What are the differences between the Erasmus and Turing schemes that allow students to study abroad?

What are the differences between the Erasmus and Turing schemes that allow students to study abroad?

One of the more egregious impacts of Brexit, for students, was the UK’s exodus from Erasmus – an EU-led scheme which enabled people attending universities to study abroad for a portion of the academic year.

Last December, Michel Barnier, the EU’s chief negotiator, said the government “decided not to participate in the Erasmus exchange programme” after the two sides were unable to agree on the cost of Britain’s continued membership.

And so Boris Johnson said the UK would instead establish its own scheme with “the best universities in the world”, to be named after the British computing pioneer Alan Turing.

Today, the government has announced that 40,000 students will be able to participate in the scheme and has celebrated this opportunity for “international collaboration”. Critics say it pales in comparison to the EU’s alternative. How do they actually compare?

How many students will be able to go abroad?

According to the DfE’s estimates, the 40,000 total will include 28,000 placements for university students in 2021-22, more than the 18,300 placements that took place under the Erasmus scheme in the 2018-19 academic year.

But speaking to The Guardian, Paul James Cardwell, a professor at City Law School, University of London said the number of people who will go will be lower than the number universities have bid for. He said: “All opportunities to study abroad are welcome, but we need to be clear about how many students will actually go abroad, which will probably be much lower than the numbers that have been bid for.

“We also don’t know whether these placements have been arranged and confirmed and, crucially, how much funding will be allocated to each participant.”

What is the geographical scope of the programme?

With 150 countries available to pick from, the new scheme has a wider geographical scope than that of Erasmus. However, many of the countries listed by the DfE have border entry restrictions because of the Covid pandemic which will impact students wishing to travel.

Of course, this will also affect the Erasmus scheme and indeed international travel in any form.

Due to Brexit, students will also have to apply for a visa to travel to European countries.

Which students will be eligible and how will they be funded?

The government have hailed their new scheme as helping disadvantaged students because they will be eligible for funding to cover extra expenses such as visas and passports. In a statement, Education secretary Gavin Williamson implied that the Erasmus scheme was “disproportionately enjoyed by those from the most privileged backgrounds.”

The Turing Scheme, on the other hand, “has welcomed a breadth of successful applications from schools and colleges across the country, reflecting our determination that the benefits of Global Britain are shared by all,” in Williamson’s book.

According to the BBC, Erasmus pays an additional £103 (€120) per month - a total of £420 (€490) per month for a poorer student going to France for six months in the current academic year.

The Turing scheme would pay £445 (€519) per month to the same student, but also contribute to travel costs depending on how far the student is travelling.

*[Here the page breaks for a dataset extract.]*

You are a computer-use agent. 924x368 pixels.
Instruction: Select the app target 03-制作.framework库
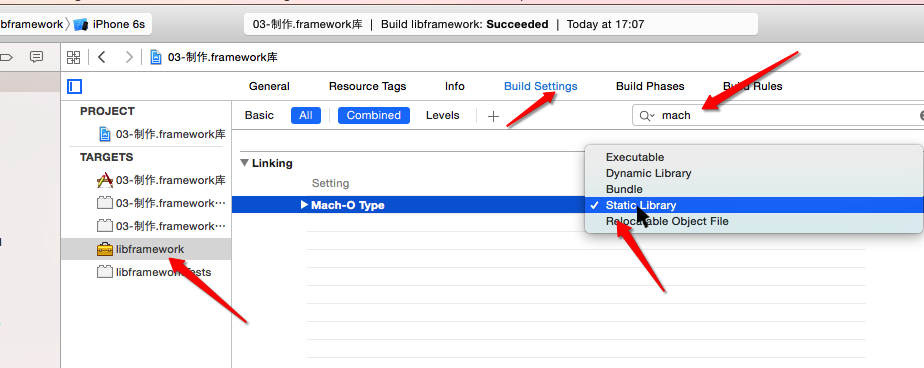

However, Matt Western, the shadow universities minister disagreed that this represented a better deal because the scheme does not cover tuition fees. He told The Guardian: “The Conservatives’ rhetoric on the Turing scheme does not match the reality. Ministers are claiming to be targeting disadvantaged students but their scheme provides no support to cover tuition fees, which will make accessing this incredible opportunity impossible for many students.

“Even if students are able to travel to the host country during the pandemic, if the individual funding does not cover the costs associated with travel, then the number of actual departures could be quite low.

“For all destinations, the tuition fee costs – which were waived under Erasmus – would not be covered under Turing, and these can be extremely high. Many students going within Europe, for example those on language or dual degree programmes, would normally depart under Erasmus, so it will be interesting to compare the level of funding they actually receive.”

Universities Minister Michelle Donelan told the Today programme they hope universities involved in the scheme “waive” the fees. “The way it’ll work is our universities will partner with another university and they will waive the fees because they will be exchanging students,” she said in March.

The BBC reports that Erasmus offers placements for teaching and college staff and youth workers as well, but the Turing scheme will not.

What has the reaction been like?

Unsurprisingly, those who championed Brexit support the scheme. David Bannerman, a former Conservative MEP, for instance, said the Turning scheme “beats” Erasmus.

Others disagreed that the scheme will give people more opportunities because boasting about paying for student visas is a little bizarre given that Brits didn’t need visas to travel to Europe before Brexit and not confirming they will pay tuition fees would make things difficult for many students:

Whether the scheme puts the tour in Turing, then, is for time to decide.